Non è una domanda astratta.

Riguarda la qualità della nostra democrazia, la salute del dibattito pubblico, il diritto di ciascuno a essere informato.

Le prepotenze politiche sono una prima crepa.

Attacchi diretti ai giornalisti, delegittimazione sistematica, tentativi di trasformare il controllo dell’informazione in propaganda.

Non serve sempre la censura esplicita: basta creare un clima ostile, in cui fare domande diventa un atto di coraggio.

Poi ci sono le querele temerarie: denunce costose, spesso infondate, usate come strumento di intimidazione.

Anche quando finiscono nel nulla, producono un effetto chiaro: spaventano, fanno tacere, inducono all’autocensura.

Chi non ha grandi mezzi economici ci pensa due volte prima di pubblicare una verità scomoda.

E infine il rumore assordante delle fake news e dei social. Un flusso continuo di informazioni non verificate, emotive, polarizzanti.

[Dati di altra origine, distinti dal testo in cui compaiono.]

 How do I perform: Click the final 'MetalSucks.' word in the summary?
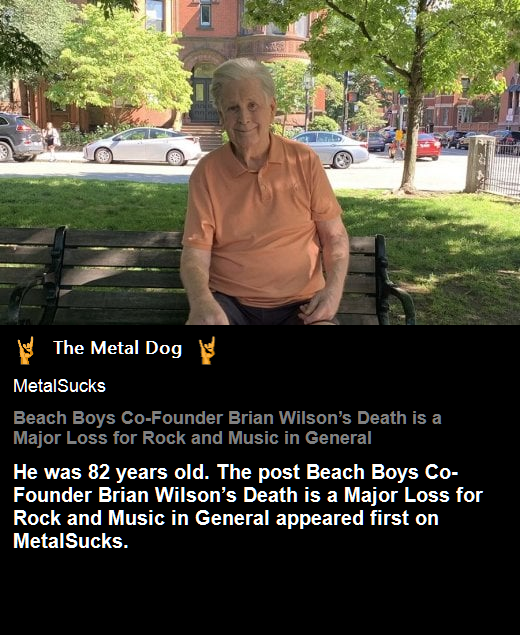[71, 541]
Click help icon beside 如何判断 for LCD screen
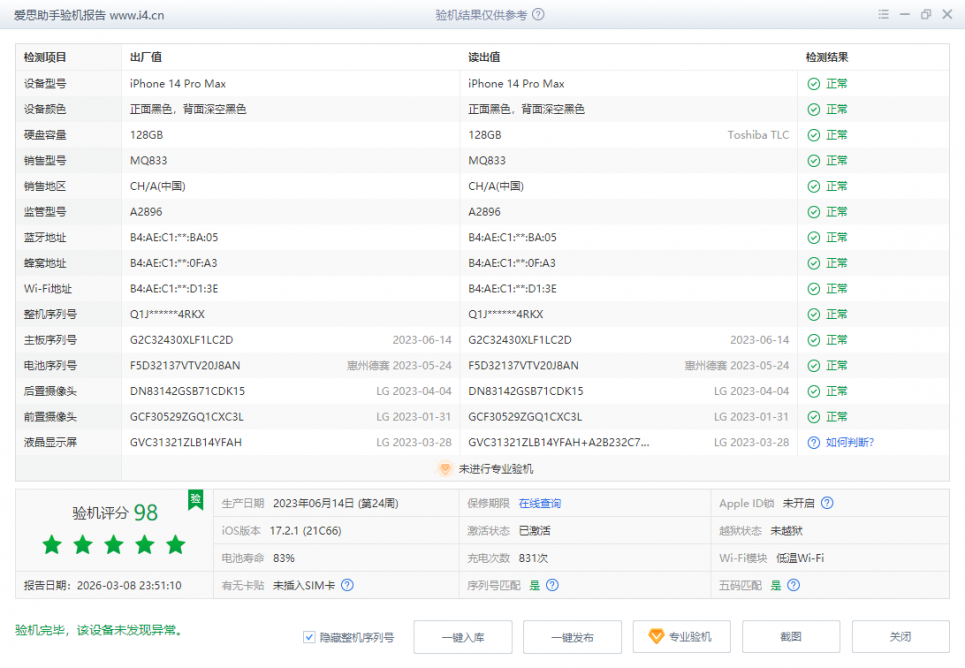This screenshot has height=668, width=965. [813, 442]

In questo caos, il lavoro serio del giornalismo rischia di essere sommerso, confuso con l’opinione, screditato come “una versione tra le tante”.

Le conseguenze sono pesanti.

Un’informazione più debole, cittadini più disorientati, una fiducia che si sgretola.

Senza una stampa libera e credibile, cresce la paura, cresce la rabbia, cresce la distanza tra chi governa e chi è governato. Cresce l’astensionismo quando ci sono le elezioni.

Servono regole chiare contro le querele abusive.

Serve protezione per chi racconta i fatti.

Serve investire nel giornalismo indipendente e nella formazione.

E serve, soprattutto, l’impegno di scegliere fonti affidabili, premiare la qualità, non condividere tutto, subito, senza pensare.

Perché la libertà di stampa non è una bandiera da sventolare solo quando conviene.

È un bene fragile.

E quando smette di essere difesa, a perdere la voce… siamo tutti.